:: Description of the task ::
An exact, complete copy of the data that follows is needed.

:: Extracted records ::
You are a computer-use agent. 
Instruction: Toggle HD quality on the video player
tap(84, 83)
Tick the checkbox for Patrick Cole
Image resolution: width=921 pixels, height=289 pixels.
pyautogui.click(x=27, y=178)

:: Task output ::
You are a computer-use agent. 
Instruction: Toggle HD quality on the video player
tap(84, 83)
Tick the checkbox for Patrick Cole
Image resolution: width=921 pixels, height=289 pixels.
pyautogui.click(x=27, y=178)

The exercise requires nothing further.